### Exercises to complete
[1] Name every animation short in the numbered selection of the Anima Festival report, along with the director or directors credited for each.
[2] Answer these questions from the Anima Festival report:
(a) Who is jointly taking over the direction of the festival?
(b) How many days did the writer stay at the festival?
(c) Which two animation techniques does Carrousel combine?
[3] Summarize the Anima Festival report in two sentences.

### Text segment

- Vassilis Kroustallis
Vassilis Kroustallis reports on Anima Festival 2020 and selects 10 Belgian animation shorts to watch in 2020.
Anima Festival in Brussels continues to present a burst in activity, spirit and fun within a well-oiled festival programming machine. In an environment (Flagey) where everything is accessible and at hand, there's a busy swarm of animation professionals all day (and all night long, if you count the crowds of The Animated Night). Children are king at the festival, and their presence in screenings and workshops is most definitely felt.
2020 artistic director Doris Cleven has now given her place to the duo of Karin Vandenrydt and Dominique Seutin, which are jointly taking over the direction of the Anima Festival. Yet, in many ways this is a continuation of sorts. During my 3-day staying at the festival, this sense of continuity prevailed in the programming schedule, its associated events, and in the manner people who are in the know communicate what they want to their guests effortlessly and without any misunderstanding.
So, if you're going to an animation festival in Belgium, you had better watch a lot of Belgian films. (And if you want to find the 2020 Anima Festival winners, check here). Belgian animation films tend to dramatize, but they don't over-dramatize. The kind of balance between character description and conflicts present is felt in most film examples, and the delicate way of placing even harsh situations is something more Belgian animation shorts in the programme possess. So, here's our selection:
1. Carrousel, Jasmine Elsen (10’, 2019)/Animal Tank
A woman lives her routine, a small, very well organized system, a small microcosm. The arrival of newcomers disrupts that routine; she feels attacked, withdraws into herself and becomes aggressive to defend her way of life, to the point of hurting others. Eventually she drowns in her guilt.
Our Zippy Frames Comment: It does make sense to combine 2D animation and stop-motion here; it still leaves a feeling of enclosure in a film whose story is potent enough to resonate with the main character and its own narrative trajectory.
2. Freeze Frame, Soetkin Verstegen (5’, 2019)/Akademie Schloss Solitude
Freeze frame: the most absurd technique since the invention of the moving image. Through duplicating the same image over and over again, it creates the illusion of stillness. Identical figures perform the hopeless task of preserving blocks of ice. The movements reanimate what is captured inside.
Our Zippy Frames Comment: The most enjoyable aspect of Soetkin Verstegen's film is the underlying satire of trying to having everything in place, only to find himself enclosed in that space. A scientific mockumentary of filmmaking, which hopefully won't be taken for real by the upcoming generations.
3. Le Passant (The Passerby, De Passant), Pieter Coudyzer (18’, 2019 - World Premiere)/S.O.I.L. (Geert Van Goethem and Linda Sterckx)
On a summer day the paths of two boys cross unexpectedly.
Our Zippy Frames Comment: A really haunting story in hazy light, where everything needs to finds its own proper riding balance. Needs to be seen.
4. Machini, Frank Mukunday and Tétshim (9’, 2019)/Picha, Twenty Nine Studio & Production and Atelier Graphoui
By force of circumstances and especially of the machine, we have become sleepwalkers, devoid of good god, the damned of the earth and above the black guinea pigs of history.

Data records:
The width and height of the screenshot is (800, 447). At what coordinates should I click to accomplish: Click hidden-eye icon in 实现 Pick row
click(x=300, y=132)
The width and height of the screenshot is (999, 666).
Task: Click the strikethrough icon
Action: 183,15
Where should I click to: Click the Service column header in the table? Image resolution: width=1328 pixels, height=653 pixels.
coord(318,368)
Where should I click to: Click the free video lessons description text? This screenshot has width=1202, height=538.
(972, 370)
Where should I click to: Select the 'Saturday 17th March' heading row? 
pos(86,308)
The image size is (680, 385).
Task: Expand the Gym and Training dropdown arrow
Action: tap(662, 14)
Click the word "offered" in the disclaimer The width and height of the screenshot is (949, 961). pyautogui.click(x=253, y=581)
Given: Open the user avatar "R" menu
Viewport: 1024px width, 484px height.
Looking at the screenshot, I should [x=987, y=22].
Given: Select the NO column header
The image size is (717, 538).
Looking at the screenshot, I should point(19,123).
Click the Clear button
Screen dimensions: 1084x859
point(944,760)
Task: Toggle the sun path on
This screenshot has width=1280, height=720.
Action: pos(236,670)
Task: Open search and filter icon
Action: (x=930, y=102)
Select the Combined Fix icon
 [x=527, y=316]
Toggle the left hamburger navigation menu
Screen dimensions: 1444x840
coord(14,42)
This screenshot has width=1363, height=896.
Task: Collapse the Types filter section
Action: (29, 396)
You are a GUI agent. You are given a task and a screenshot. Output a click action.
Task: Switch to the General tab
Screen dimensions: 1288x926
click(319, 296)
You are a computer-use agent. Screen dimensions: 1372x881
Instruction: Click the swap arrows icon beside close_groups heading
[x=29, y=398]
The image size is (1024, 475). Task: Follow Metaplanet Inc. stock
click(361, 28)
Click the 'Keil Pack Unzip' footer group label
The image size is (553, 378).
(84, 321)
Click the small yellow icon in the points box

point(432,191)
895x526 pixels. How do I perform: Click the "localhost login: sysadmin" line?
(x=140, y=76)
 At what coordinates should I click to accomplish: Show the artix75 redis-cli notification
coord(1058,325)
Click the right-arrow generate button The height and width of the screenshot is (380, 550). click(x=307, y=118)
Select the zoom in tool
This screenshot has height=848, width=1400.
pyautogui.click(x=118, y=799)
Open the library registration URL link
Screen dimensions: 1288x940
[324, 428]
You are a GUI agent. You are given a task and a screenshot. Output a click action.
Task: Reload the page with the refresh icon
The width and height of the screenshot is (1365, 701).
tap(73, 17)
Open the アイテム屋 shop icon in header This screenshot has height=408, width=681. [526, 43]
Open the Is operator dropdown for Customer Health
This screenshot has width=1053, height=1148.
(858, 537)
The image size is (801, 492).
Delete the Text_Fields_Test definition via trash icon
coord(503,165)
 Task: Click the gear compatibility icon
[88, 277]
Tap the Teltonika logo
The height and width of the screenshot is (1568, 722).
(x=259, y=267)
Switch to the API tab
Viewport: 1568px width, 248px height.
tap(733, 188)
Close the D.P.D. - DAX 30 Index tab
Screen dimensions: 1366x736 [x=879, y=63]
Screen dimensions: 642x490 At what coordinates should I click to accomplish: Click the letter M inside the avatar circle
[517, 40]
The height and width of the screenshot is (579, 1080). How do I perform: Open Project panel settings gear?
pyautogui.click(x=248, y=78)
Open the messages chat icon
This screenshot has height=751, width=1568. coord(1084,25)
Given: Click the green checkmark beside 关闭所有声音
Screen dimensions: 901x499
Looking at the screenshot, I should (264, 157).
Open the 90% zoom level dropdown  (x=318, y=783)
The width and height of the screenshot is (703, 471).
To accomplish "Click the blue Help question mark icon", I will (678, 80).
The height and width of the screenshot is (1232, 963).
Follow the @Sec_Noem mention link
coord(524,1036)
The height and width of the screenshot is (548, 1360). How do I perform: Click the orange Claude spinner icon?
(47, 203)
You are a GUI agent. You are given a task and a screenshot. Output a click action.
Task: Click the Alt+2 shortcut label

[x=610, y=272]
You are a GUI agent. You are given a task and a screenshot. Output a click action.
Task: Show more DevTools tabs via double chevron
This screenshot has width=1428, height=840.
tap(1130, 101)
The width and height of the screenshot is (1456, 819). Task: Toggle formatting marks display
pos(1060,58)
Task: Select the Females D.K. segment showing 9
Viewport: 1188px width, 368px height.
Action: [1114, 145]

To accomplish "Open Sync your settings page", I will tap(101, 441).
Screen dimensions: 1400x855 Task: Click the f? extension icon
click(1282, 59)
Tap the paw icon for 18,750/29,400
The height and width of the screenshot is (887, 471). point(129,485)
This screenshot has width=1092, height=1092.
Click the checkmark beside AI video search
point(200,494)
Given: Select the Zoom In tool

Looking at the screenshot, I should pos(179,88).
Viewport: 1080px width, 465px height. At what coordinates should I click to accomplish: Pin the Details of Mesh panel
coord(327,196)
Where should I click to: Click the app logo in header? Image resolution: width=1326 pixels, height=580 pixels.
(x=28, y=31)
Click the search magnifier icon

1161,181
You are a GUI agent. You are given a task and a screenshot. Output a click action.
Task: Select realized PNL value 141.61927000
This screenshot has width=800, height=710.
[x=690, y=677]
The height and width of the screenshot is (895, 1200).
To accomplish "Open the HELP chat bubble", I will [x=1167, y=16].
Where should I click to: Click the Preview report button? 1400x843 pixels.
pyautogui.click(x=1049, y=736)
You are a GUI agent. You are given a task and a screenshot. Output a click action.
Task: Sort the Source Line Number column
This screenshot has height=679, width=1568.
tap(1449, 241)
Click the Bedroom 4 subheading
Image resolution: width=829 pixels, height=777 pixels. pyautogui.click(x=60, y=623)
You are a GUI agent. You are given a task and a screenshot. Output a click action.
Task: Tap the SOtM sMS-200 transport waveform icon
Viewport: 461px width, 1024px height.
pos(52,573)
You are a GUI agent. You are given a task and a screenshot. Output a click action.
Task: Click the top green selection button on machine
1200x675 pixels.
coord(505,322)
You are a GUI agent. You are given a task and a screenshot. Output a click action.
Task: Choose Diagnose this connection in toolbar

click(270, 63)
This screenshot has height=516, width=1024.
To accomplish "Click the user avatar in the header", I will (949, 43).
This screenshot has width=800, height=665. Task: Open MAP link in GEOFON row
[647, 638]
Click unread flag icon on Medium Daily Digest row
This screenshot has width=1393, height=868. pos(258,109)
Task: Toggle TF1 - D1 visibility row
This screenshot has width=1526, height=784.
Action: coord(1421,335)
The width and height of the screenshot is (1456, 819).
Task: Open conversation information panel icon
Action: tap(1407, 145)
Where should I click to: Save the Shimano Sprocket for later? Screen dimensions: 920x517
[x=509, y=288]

### Written responses
[1]
Carrousel, Jasmine Elsen
Freeze Frame, Soetkin Verstegen
Le Passant (The Passerby, De Passant), Pieter Coudyzer
Machini, Frank Mukunday and Tétshim

[2]
(a) Karin Vandenrydt and Dominique Seutin
(b) Three days
(c) 2D animation and stop-motion

[3] Anima Festival in Brussels is described as a busy, child-centered event whose direction has passed from Doris Cleven to Karin Vandenrydt and Dominique Seutin, with a strong sense of continuity in its programming. A selection of Belgian animation shorts follows, said to dramatize without over-dramatizing, and includes Carrousel, Freeze Frame, Le Passant and Machini.